Passage given:
+++
The drawing apparatus 100 is provided with a valve mechanism 304 (gate valve mechanism or gate mechanism) for separating (partitioning) the first space 301 and the third space 303 and a valve mechanism 305 for separating the second space 302 and the third space 303. In this embodiment, the valve mechanism 304 is provided in the first chamber 501, and the valve mechanism 305 is provided in the third chamber 503. However, the present invention is not limited to this. For example, the valve mechanism 304 may be provided in the third chamber 503, and the valve mechanism 305 may be provided in the second chamber 502.

AS shown in FIG. 2, the first chamber 501 can be detachably attached to the third chamber 503 while the vacuum pump mechanism 116 and the valve mechanism 304 maintain the first space 301 in a high vacuum state. FIG. 2 shows a state in which the first chamber 501 is detached from the third chamber 503. While the first chamber 501 is detached from the third chamber 503, the second chamber 502 can be maintained in a high vacuum state without making the vacuum pump mechanism 117 and the valve mechanism 305 release the second space 302 to the atmosphere. With this arrangement, this embodiment can easily and quickly exchange the charged particle source 10 included in the first charged particle optical system FCS.

The regulation unit 119 regulates the relative position between the first charged particle optical system FCS and the second charged particle optical system SCS based on an output from the detector 307. The regulation unit 119 is formed from a mechanism for regulating the position of a charged particle beam emerging from the first charged particle optical system FCS, that is, the position of the optical axis of the first charged particle optical system FCS. This mechanism includes, for example, at least one of a mechanism for finely regulating the mount position of the first charged particle optical system FCS relative to the second charged particle optical system SCS or a mechanism for finely regulating the position of the charged particle source 10 in the first charged particle optical system FCS. More specifically, each of these mechanisms can be formed from at least one of an actuator which moves the overall first charged particle optical system FCS or the first chamber 501, or an actuator which moves the charged particle source 10.

The control unit 120 includes a CPU and a memory and controls the whole (operation) of the drawing apparatus 100. In this embodiment, the control unit 120 functions as a calculation unit which calculates the relative position between the first charged particle optical system FCS and the second charged particle optical system SCS based on an output from the detector 307 (the position of a charged particle beam emerging from the first charged particle optical system FCS). For example, the control unit 120 calculates the position of the optical axis of the first charged particle optical system FCS relative to the optical axis of the second charged particle optical system SCS as the relative position between the first charged particle optical system FCS and the second charged particle optical system SCS. In addition, the control unit 120 functions as a processing unit which performs the exchange processing of exchanging the charged particle source 10 included in the first charged particle optical system FCS with a new charged particle source.

Exchange processing for the charged particle source 10 in the drawing apparatus 100 will be described with reference to FIG. 3. As described above, the control unit 120 performs this exchange processing by comprehensively controlling the respective units of the drawing apparatus 100. In this embodiment, when exchanging the charged particle source 10, the apparatus detaches (separates) the first chamber 501 from the third chamber 503 and exchanges it with a new charged particle source. The apparatus then attaches the first chamber 501 to the third chamber 503. Upon attaching the first chamber 501 to the third chamber 503, it is necessary to regulate the relative position between the first charged particle optical system FCS and the second charged particle optical system SCS so as to match the optical axis of the first charged particle optical system FCS with the optical axis of the second charged particle optical system SCS.
+++
Given material:
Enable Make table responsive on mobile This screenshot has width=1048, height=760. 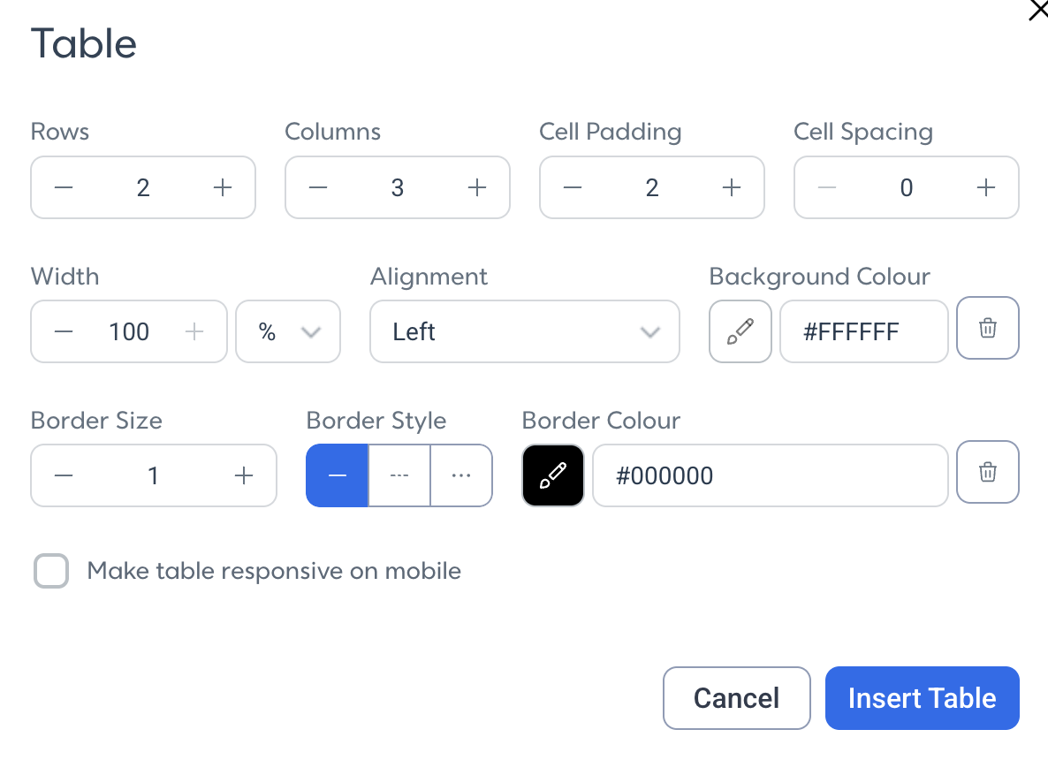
+++
Task requirements:
a. Answer these from the drawing apparatus passage, one per line:
(i) In this embodiment, which chamber holds the valve mechanism 304?
(ii) What does the control unit 120 include?
(iii) The output of which detector does the regulation unit 119 use to regulate the relative position between the two charged particle optical systems?
b. Reproduce the drawing apparatus passage word for word from "AS shown in" to "included in the first charged particle optical system FCS.".

Solutions to the problems:
a.
(i) The first chamber 501
(ii) A CPU and a memory
(iii) The detector 307

b.
AS shown in FIG. 2, the first chamber 501 can be detachably attached to the third chamber 503 while the vacuum pump mechanism 116 and the valve mechanism 304 maintain the first space 301 in a high vacuum state. FIG. 2 shows a state in which the first chamber 501 is detached from the third chamber 503. While the first chamber 501 is detached from the third chamber 503, the second chamber 502 can be maintained in a high vacuum state without making the vacuum pump mechanism 117 and the valve mechanism 305 release the second space 302 to the atmosphere. With this arrangement, this embodiment can easily and quickly exchange the charged particle source 10 included in the first charged particle optical system FCS.